I’ve been editor of this rag for five years now – exactly a third of the age of InOut – to the day in fact. As it is no coincidence that Distortion is taking place this coming week. The very first Distortion was organised by Thomas Fleurquin, the French founder of InOut, to celebrate our second anniversary back in 2000. That’s quite a claim to fame, which nobody ever seems to know. A bit like how this country’s most famous street festival is actually the brainchild of a Frenchman.
So there I was with a dilemma. Either I could organise a party to celebrate my five years and revel in the embarrassment of the insincere congratulations (“Wow, five, that is a long time, I’ve got older verucas”) and bribe somebody illustrious to gush all over my achievement on the podium, or I could bite the bullet and put the publication first.

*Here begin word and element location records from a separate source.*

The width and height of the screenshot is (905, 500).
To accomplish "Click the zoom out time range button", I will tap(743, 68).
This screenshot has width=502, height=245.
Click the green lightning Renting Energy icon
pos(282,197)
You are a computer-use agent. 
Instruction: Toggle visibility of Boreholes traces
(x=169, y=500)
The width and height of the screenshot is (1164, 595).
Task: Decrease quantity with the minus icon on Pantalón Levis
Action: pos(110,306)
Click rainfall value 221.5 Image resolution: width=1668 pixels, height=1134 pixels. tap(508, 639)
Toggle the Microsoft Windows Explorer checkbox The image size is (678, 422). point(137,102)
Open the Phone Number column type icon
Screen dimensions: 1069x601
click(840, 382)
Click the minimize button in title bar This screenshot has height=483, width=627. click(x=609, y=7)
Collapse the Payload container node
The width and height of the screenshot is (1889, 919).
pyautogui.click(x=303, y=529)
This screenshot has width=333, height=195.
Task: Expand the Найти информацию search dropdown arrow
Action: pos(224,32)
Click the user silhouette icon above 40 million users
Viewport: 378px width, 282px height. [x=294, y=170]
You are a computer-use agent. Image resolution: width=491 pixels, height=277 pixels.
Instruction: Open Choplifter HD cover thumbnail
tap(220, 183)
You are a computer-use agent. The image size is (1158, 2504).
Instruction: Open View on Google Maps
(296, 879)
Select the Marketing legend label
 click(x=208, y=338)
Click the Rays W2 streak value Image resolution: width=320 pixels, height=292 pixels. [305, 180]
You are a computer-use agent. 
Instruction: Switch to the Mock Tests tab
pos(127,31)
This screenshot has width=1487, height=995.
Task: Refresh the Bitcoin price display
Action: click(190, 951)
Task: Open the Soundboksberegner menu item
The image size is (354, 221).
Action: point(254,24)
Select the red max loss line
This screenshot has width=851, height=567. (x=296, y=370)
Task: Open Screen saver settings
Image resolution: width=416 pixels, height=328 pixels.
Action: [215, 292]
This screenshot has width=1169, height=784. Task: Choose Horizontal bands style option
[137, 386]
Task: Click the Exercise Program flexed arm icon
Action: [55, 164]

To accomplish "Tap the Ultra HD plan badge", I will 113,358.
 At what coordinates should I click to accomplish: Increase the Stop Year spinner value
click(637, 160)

And so it came to pass that contributors past and present were given their first opportunity since a summer gathering in 2009 to meet and network, as long as they didn’t hatch an idea to set up a rival publication that respects its freelancers.
Last Thursday, 40 of my mob congregated for a barbecue, knees-up and a raffle, which in the end funded the whole thing, so I’d like to take this opportunity to thank my sponsors: Distortion, The Irish Rover, The Red Lion, Charlie Scott’s, That Theatre Company, Why Not Theatre Company, the Copenhagen Theatre Circle, Rear View Theatre, Kennedys Bar and their comedy night, and the Hard Rock Café.
After the excitement and heat of the bank holiday weekend – or at least the 40 minutes I spent watching the carnival’s dancing queens in action – you’d think this city would want to take it easy. Or it would if it didn’t live every day of sunshine like it’s the last of the year.
Make that day Saturday by getting your best racing clobber on (hats for the ladies of course) and joining the Irish for an afternoon trackside at Klampenborg Galopbane (free entry if you enter the Irish Rover quiz on 23 May). And then head off to Frederiksberg for w00t, an urban and board games festival that is mostly in English, and round it off at the Beer Festival (or see our special Beer Festival section).
That’s quite a day, and for a change its success rating will probably depend on how lucky you are at the beginning, not the end.